W3C home > Mailing lists > Public > www-patentpolicy-comment@w3.org > March 2003

[www-patentpolicy-comment] <none>

From: <s.scheepens@planet.nl>
Date: Fri, 21 Mar 2003 10:09:30 +0100 (CET)
To: www-patentpolicy-comment@w3.org
Message-id: <2366080.1048237771003.JavaMail.root@apps18.wxs.nl>
NO DICTATORS !!! Not in Iraq not on the internet !!!!!

Our Position

The Free Software Foundation, represented by its General Counsel, Professor Eben Moglen of Columbia University Law School, participated in the W3 Consortium Patent Policy Working Group from November 2001 through the current Last Call draft. The Foundation regards the current Last Call draft, which proposes the adoption of a "royalty-free" or "RF" patent policy, as a significant step in the direction of protecting the World Wide Web from patent-encumbered standards. But the proposed policy is not an adequate final outcome from the Foundation's point of view.

The proposed policy permits W3C members participating in W3 technical working groups to commit their patent claims "royalty-free" for use by implementers of the standard, but with "field of use" restrictions that would be incompatible with section 7 of the GNU General Public License. Such "field of use" restrictions, in other words, would prevent implementation of W3C standards as Free Software.

Section 7 of the GNU GPL is intended to prevent the distribution of software which appears to be Free (because it is released under a copyright license guaranteeing the freedoms to use, copy, modify, and redistribute) but which cannot, in fact, be modified and redistributed because of patent license restrictions that limit the use of patent claims practiced by the software to a particular purpose. Though other Free Software licenses may not happen to contain provisions equivalent to GPL's Section 7, this does not imply that programs released under those licenses will be Free Software if the patent claims contributed "royalty-free" to the standard those programs implement are limited to a particular field of use.

As an example, W3 members may contribute patent claims to a standard describing the behavior of web servers providing particular functionality. A Free Software program implementing that standard would be available for others to copy from, in order to add functionality to browsers, or non-interactive web clients. But if, as the present proposed policy permits, the patent-holder has licensed the practicing of its patent claims "royalty-free" only "in order to implement the standard", reuse of the relevant code in these latter environments would still raise possible patent infringement problems.
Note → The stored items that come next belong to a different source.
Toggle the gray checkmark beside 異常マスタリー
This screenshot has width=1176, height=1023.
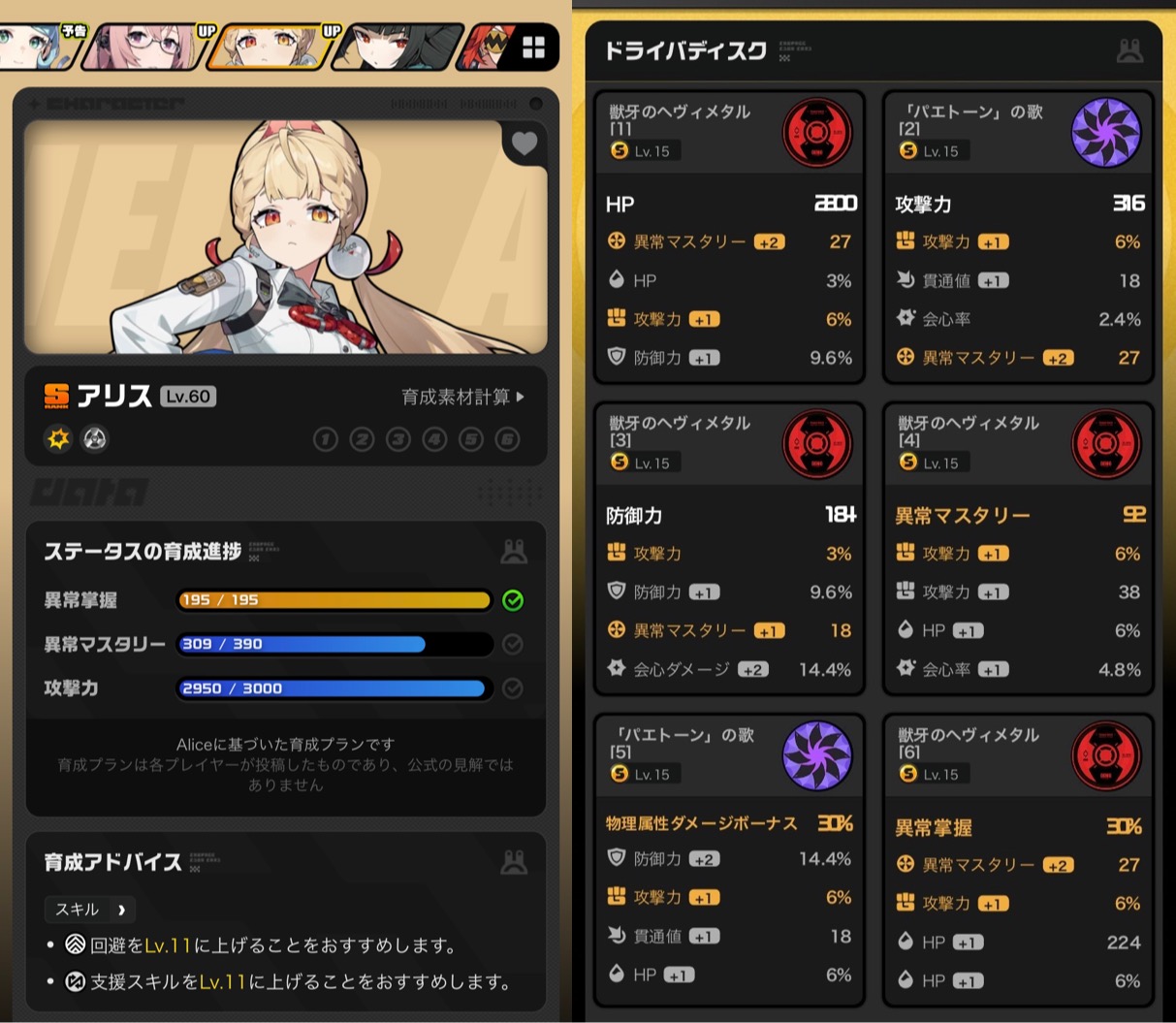pos(513,644)
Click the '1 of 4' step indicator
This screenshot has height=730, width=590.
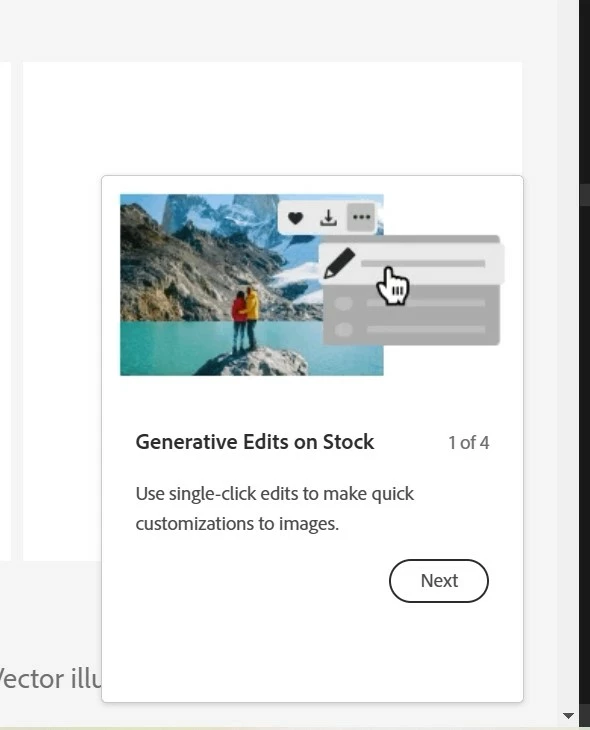coord(468,443)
For this reason, the proposed policy does not actually protect the rights of the Free Software community to full participation in the implementation and extension of web standards. The goal of our participation in the policy making process at W3C has not been achieved. The Foundation urges all those who care about the right of Free Software developers to implement all future web standards to send comments to the W3C urging that the policy be amended to prohibit the imposition of "field of use" restrictions on patent claims contributed to W3C standards. The address to which such comments should be emailed is <www-patentpolicy-comment@w3.org>. The deadline for receipt of comments is Tuesday 31 December 2002.
Further Non-Legal Explanation of Position

    Many in the community have requested some additional explanation of FSF's objections to the policy. We have added them below

FSF's objections center around Section 3 of the W3C's proposed patent policy. Item 3 of that section says that the royalty-free license may "may be limited to implementations of the Recommendation, and to what is required by the Recommendation". That is a "field of use" restriction.
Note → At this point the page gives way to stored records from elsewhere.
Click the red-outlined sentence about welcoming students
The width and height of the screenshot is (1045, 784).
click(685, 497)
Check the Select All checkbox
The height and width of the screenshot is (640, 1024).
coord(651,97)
The problem is the interaction of such a "field of use" restriction with Section 7 of GPL. Under Section 7, the "field of use" restriction is a "conditions are imposed on you [the distributor of GPL'ed software] that contradict the conditions of this License". The "conditions of this license" require, for example, that those receiving distributions of GPL'ed software have the right to run the program for any purpose (Section 0), the right to modify it for any purpose (Section 2), etc. Any of these "purposes" could easily practice the teachings of the patent beyond what the "field of use" restriction allows.
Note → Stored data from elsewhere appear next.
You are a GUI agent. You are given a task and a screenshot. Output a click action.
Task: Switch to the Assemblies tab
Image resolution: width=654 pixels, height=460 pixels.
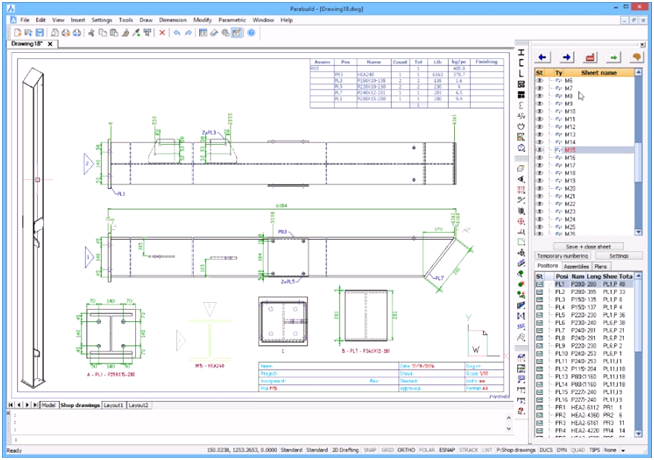[x=573, y=267]
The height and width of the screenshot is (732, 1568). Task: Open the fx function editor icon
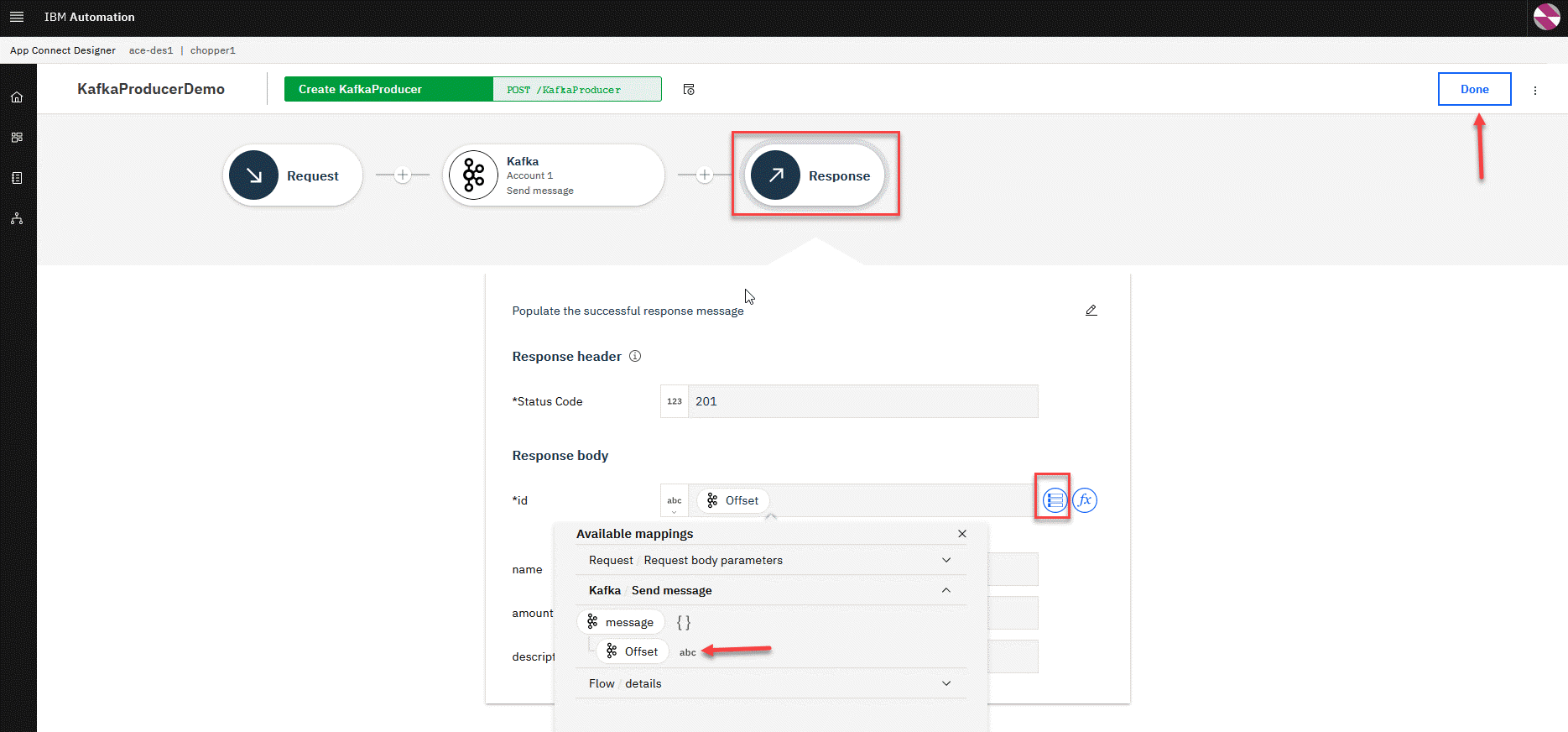pyautogui.click(x=1085, y=500)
Here's a detailed step-by-step example that shows how this problem could play out:

   1. Programmer P downloads the Konqueror web browser, receiving it under terms of GPL.
   2. P learns of a new web standard that requires exercising a technique for parsing URLs that is patented by Corporation C. C has licensed the patent under an RF, non-exclusive license, but with a "field of use" restriction that says the license can be used to "implement the standard". The standard, as it turns out, covers only what browsers must do with URLs, and says nothing about the server side or clients that aren't user browsers.
   3. P implements this technique in Konqueror, and seeks to redistribute the modified version on his website so that other users can benefit from Konqueror now complying with the standard. If he does, he is bound by the GPL under copyright law, because he is redistributing a modified version.
   4. However, he knows full well of a condition on that code that contradicts the GPL (violating Section 7) -- namely, he knows that C's patent license prohibits folks from taking his URL parsing code and putting it into, say, a search engine. Therefore, under GPL Section 7, he is prohibited from redistribution.
   5. You might think that he can simply assign his copyright to the existing copyright holder of Konqueror let distribution happen from that source. They could distribute under GPL, but they would be granting a self-contradicting license. Nothing (to my knowledge, but IANAL) prohibits someone from distributing copyrighted works under licenses that make no sense and are self-contradictory. However, it is certainly true that those who receive distribution of the works are stuck and can't undertake further distribution or modification themselves.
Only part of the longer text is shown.